Toni Morrison is 84, about six decades older than Lula Ann Bridewell, the central character of her pained, urgent new novella, God Help the Child (***½ out of four). What has changed for black women during those 60 years?

Everything, the book suggests; nothing, too. James Baldwin once said that when he was young, "the world was white…now it is struggling to remain white – a very different thing."

As Lula Ann's story begins, she's evidence of that distinction, living a life probably unavailable to black women of Morrison's generation, with a powerful job at a cosmetics company and luxurious objects all around her.

She also has a feeling of shame that none of those attainments can remedy. It comes from being dark-skinned, "midnight black," and as a child, despite her beauty, always therefore disgusting to her lighter-skinned mother. "I used to pray she would slap my face or spank me just to feel her touch," Lula Ann says.

God Help the Child is the tale of Lula Ann's halting rebirth from this shame. It takes the shape of a fable: she departs her life and goes in search of Booker, an enigmatic former boyfriend, and on her half-mythic journey begins to physically regress toward childhood, her breasts getting smaller, the hair disappearing from her body, her earring holes closing.
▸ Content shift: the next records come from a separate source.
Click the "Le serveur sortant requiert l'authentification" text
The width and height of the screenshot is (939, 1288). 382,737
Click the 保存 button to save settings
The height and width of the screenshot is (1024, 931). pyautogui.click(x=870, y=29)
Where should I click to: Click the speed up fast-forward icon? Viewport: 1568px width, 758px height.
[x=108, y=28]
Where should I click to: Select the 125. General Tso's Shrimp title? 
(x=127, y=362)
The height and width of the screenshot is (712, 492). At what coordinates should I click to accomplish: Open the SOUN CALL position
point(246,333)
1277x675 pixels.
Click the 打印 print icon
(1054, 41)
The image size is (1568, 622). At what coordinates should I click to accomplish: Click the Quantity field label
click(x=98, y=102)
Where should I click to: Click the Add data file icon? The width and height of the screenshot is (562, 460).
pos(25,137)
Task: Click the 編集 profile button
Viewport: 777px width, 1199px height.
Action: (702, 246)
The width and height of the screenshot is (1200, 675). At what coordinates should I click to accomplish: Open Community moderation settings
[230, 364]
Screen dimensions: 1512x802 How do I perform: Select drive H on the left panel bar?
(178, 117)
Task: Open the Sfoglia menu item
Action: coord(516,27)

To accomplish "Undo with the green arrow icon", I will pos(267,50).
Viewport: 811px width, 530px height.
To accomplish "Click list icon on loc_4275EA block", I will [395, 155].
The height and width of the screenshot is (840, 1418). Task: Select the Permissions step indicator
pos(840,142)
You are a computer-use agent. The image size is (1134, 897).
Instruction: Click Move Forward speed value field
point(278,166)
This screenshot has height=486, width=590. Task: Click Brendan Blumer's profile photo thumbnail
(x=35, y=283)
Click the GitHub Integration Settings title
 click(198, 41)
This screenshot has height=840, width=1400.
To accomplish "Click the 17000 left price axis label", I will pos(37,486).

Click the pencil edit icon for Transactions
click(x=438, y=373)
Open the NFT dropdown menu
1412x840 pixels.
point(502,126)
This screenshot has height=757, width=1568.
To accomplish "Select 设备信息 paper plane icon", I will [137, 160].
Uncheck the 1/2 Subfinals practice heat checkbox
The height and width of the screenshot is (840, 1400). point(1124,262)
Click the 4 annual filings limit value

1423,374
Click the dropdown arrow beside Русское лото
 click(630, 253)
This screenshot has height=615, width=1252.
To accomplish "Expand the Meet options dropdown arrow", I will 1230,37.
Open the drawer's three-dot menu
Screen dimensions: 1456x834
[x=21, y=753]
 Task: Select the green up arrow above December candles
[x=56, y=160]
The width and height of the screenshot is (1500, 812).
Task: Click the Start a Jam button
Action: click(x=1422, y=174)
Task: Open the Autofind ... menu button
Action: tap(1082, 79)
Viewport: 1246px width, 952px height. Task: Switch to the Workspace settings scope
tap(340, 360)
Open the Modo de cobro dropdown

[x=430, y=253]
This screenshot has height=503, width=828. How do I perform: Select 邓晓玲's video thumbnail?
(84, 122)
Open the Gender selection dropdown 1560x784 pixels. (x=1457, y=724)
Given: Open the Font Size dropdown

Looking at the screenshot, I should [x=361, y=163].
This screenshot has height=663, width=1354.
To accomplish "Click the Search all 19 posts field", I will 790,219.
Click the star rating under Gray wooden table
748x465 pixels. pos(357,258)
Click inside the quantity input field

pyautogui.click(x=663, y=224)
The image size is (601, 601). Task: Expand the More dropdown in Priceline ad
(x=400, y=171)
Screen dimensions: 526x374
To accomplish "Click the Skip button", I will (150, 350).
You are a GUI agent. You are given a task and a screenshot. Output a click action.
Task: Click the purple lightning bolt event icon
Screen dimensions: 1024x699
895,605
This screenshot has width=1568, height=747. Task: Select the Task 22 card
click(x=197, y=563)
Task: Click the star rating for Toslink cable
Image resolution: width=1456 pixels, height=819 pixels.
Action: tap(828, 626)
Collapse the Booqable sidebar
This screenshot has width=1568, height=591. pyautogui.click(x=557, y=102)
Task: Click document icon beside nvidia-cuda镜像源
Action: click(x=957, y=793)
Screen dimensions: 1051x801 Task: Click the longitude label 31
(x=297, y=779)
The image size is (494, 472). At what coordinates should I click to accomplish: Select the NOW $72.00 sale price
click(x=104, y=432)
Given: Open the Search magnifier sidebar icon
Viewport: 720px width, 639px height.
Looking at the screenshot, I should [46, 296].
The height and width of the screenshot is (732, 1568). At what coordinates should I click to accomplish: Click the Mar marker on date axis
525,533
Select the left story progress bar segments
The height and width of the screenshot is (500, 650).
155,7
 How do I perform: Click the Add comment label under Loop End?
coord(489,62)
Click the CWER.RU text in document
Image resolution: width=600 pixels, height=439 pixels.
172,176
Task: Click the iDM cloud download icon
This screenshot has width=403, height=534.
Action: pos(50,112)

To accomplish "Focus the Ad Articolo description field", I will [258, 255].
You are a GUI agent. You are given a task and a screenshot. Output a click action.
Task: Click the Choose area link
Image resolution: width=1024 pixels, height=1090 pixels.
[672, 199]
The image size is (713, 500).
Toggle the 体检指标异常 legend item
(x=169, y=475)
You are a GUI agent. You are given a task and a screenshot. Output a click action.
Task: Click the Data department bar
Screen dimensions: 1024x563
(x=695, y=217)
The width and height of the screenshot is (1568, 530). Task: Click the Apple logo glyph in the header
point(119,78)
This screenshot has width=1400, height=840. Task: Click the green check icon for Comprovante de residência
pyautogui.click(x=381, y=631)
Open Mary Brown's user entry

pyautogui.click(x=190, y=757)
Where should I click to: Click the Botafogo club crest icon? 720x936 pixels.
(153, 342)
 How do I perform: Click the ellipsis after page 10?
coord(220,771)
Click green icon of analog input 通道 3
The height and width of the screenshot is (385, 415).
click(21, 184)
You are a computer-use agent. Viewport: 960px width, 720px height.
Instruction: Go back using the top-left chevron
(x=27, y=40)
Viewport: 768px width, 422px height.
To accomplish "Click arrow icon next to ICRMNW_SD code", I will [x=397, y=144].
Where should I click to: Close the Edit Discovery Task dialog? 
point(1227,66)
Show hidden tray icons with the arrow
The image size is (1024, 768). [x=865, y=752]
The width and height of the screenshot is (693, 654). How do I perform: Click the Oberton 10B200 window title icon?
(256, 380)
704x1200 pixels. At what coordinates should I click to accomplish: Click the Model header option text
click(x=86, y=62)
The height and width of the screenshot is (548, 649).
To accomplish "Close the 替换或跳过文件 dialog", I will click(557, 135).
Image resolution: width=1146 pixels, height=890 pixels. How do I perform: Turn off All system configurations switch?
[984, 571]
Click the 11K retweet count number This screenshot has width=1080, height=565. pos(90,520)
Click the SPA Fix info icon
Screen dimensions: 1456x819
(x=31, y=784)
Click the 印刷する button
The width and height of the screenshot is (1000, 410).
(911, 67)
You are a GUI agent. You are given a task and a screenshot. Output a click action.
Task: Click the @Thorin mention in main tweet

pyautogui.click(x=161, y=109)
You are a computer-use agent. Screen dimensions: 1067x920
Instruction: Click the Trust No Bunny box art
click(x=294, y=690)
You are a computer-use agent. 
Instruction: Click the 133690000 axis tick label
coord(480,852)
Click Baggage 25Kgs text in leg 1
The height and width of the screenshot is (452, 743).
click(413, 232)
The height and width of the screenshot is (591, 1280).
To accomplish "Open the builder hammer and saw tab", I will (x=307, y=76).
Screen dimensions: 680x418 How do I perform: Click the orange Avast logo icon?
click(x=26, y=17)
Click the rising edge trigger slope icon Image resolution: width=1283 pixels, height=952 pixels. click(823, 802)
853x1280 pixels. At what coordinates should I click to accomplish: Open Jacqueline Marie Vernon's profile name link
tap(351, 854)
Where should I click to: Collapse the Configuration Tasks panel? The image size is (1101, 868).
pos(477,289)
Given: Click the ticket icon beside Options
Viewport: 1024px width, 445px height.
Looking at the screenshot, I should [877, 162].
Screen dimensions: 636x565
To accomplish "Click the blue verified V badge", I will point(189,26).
Toni Morrison's new novel is 'God Help the Child.'

It's a lovely effect, reminiscent of the passage of time in John Cheever's great story "The Swimmer." Can other characters see Lula Ann's transformation? By the end of this brief and beautiful book, we don't know precisely whether the change was real or imagined; nor does it matter, because of course the accident of skin color and the penalties that can come with it aren't "real," either.

Morrison also has a secondary theme, the sexual abuse of children, though it's sketchier and less successful than her handling of race. Nearly every character has a close run-in with a molester – another magical effect, I wondered, showing how pervasive predators can seem after you've met just one, or melodrama, of which the author has been guilty in her lesser work?

In all, though, God Save the Child is superb, its story gliding along the tracks of Morrison's utterly assured prose. (She could write a great Don DeLillo novel with her left hand: Lula Ann's Jaguar is "sleek, rat gray with a vanity license, looked like a gun.")

It's to this Nobel laureate's credit that so late in life she's still looking outward, tracking what a woman like herself might feel, if she were born in 1992: a great novelist, with time left to say a few more prayers for her innumerable descendants.

God Help the Child

By Toni Morrison

Knopf, 178 pp.

3 1/2 stars out of four

Charles Finch is author of The Last Enchantments.